23. Archéologie alternative

Résumé du précédent épisode : Dans le train vers Berlin, Joël et Dagmar croisent un membre actif du collectif des artistes russes de Voïna. Dagmar est évasive. Quant à Joël, il est conquis. Arrivés à Berlin, Dagmar lui fausse compagnie. Joël doit se rendre seul à Zegg…


« Joeeel ! Mais ton nom est un cri de joie qui illumine le monde entier ! »
Le rédac’chef tenta de cerner le sujet de ses bras maigrichons mais Zelda, poétesse tchèque, l’un des plus vieux piliers de Zegg, s’échappa une fois de plus, mue par une féline agilité qui ne semblait compatible avec ses formes opulentes. Ses yeux brillaient, ses seins frémissaient dans son décolleté.
-         Prune maligne
Mes yeux te déshabillent
Ma bouche supplie ton eau    
Implore ton don sans conditions
J’intégrerais ta substance
Lentement je te dévorerais…
-         Zelda ! Ma Safo !
-         Ouiiii ! J’adore les femmes autant que les hommes !
-         Attends-moi, chérie, je viens…
La poétesse tchèque s’enfuyait, toujours hors de portée, pour instantanément revenir le provoquer. Elle s’accrocha à la balustrade en faisant saillir ses fesses splendides. Son chemisier remonta le long de son échine, découvrant une moulure art déco tatouée au creux de ses reins. Zelda semblait cracher du feu lorsqu’elle chantait le grand air de la Traviata en s’enfuyant aux étages supérieurs.

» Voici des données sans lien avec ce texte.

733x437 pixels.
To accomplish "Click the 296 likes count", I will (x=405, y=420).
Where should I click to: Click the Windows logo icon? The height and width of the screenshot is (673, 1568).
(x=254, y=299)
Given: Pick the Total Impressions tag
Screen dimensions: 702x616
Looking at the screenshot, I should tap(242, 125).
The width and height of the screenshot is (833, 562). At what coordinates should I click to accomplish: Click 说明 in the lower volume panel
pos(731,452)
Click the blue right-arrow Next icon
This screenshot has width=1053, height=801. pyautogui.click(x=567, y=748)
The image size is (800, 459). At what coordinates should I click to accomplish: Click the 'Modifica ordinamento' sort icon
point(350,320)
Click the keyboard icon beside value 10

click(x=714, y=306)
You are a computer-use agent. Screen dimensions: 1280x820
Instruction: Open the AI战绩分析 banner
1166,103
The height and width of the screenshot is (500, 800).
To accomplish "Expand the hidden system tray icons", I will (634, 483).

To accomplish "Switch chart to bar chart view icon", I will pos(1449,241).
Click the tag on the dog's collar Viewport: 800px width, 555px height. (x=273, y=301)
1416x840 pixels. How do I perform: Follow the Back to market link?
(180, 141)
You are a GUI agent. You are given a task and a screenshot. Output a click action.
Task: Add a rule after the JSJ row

Joël se sentait perdu et désirait se perdre plus encore dans ce labyrinthe de la communauté Zegg où elle l’entraînait.
-         Comprends-moi, je me charge de vérifier tes connaissances et aptitudes pour l’amour libre ! Peux-tu éviter tout sentiment de possession ?
-         Mais ma petite demoiselle de Prague, j’ai étudié, qu’est-ce que tu crois ? Viens donc par ici voir dans ma culotte, j’y ai tous mes diplômes !
-         Rattrape-moi, escargot ! Et sais-tu que les gastéropodes ont tout pour me séduire ? Car ils sont hermaphrodites, les chéris ! Hihihi !
-         Attends-moi, mon cœur, je te démontrerais que je suis une lesbienne patentée…
C’était dans un grenier que se jouerait le jeu. Zelda tournoyait sur elle-même, s’enroulant dans les toiles d’araignée qui formaient des étoles. Elle trébucha sur une cassette vidéo et s’écroula sur une caisse d’où sortit beaucoup de poussière et quelques autres cassettes vidéo hors d’âge. Joël s’apprêtait à sauter sur l’appétissante tchèque mais au dernier moment, l’intitulé d’une cassette vidéo attira son attention : « Réunion Wolf-Momo automne 87  Projet ZEGG».
-         Dis-moi très chère, ne sommes-nous pas en train d’essayer de faire l’amour dans la mémoire de Zegg ?
-         Viens, espèce de fou ! Tu m’exciiiiiiites !
-         Range tes phérormones deux secondes… Faut que tu me trouves un magnétoscope en état de lire cette vidéo de toute urgence…
-         … Tu es au paradis de la récupération, l’ex-Allemagne de l’Est… Viens dans ma piaule, mon magnétoscope PAL se défend pour son âge… Et je peux même te faire une copie à DVD…
-         Je suis fou d’amour pour toi, Zelda. Allons-y tout de suite…
Finalement, c’était encore plus horrible que ce Joël avait imaginé. Même Zelda, qui vivait à Zegg depuis 35 ans, proposa de quitter les lieux au plus tôt. Markus Wolf, le chef des services secrets de l’Allemagne de l’Est, avait choisi Zegg, la communauté de l’amour libre, comme base d’un réseau mondial d’espions spécialisés dans le sexe en tant qu’outil politique. Tout au long du film, il en discutait avec un certain Momo, ancien de mai 68 viré soviet qui semblait au fait des réseaux alternatifs français et allemands. Ce dernier affirmait que dans les orgies se retrouvaient tant les partisans de l’amour libre que d’anciens militants « tout un potentiel de propagande » que l’on pouvait « utiliser pour des buts plus élevés ». Les deux compères faisaient l’inventaire des magouilles de coercition sexuelles qu’il était possible d’employer afin que les politiciens prennent le juste chemin.  « Sans compter les éventuelles rentrées d’argent… » ajouta Momo avec un clin d’œil graveleux insupportable.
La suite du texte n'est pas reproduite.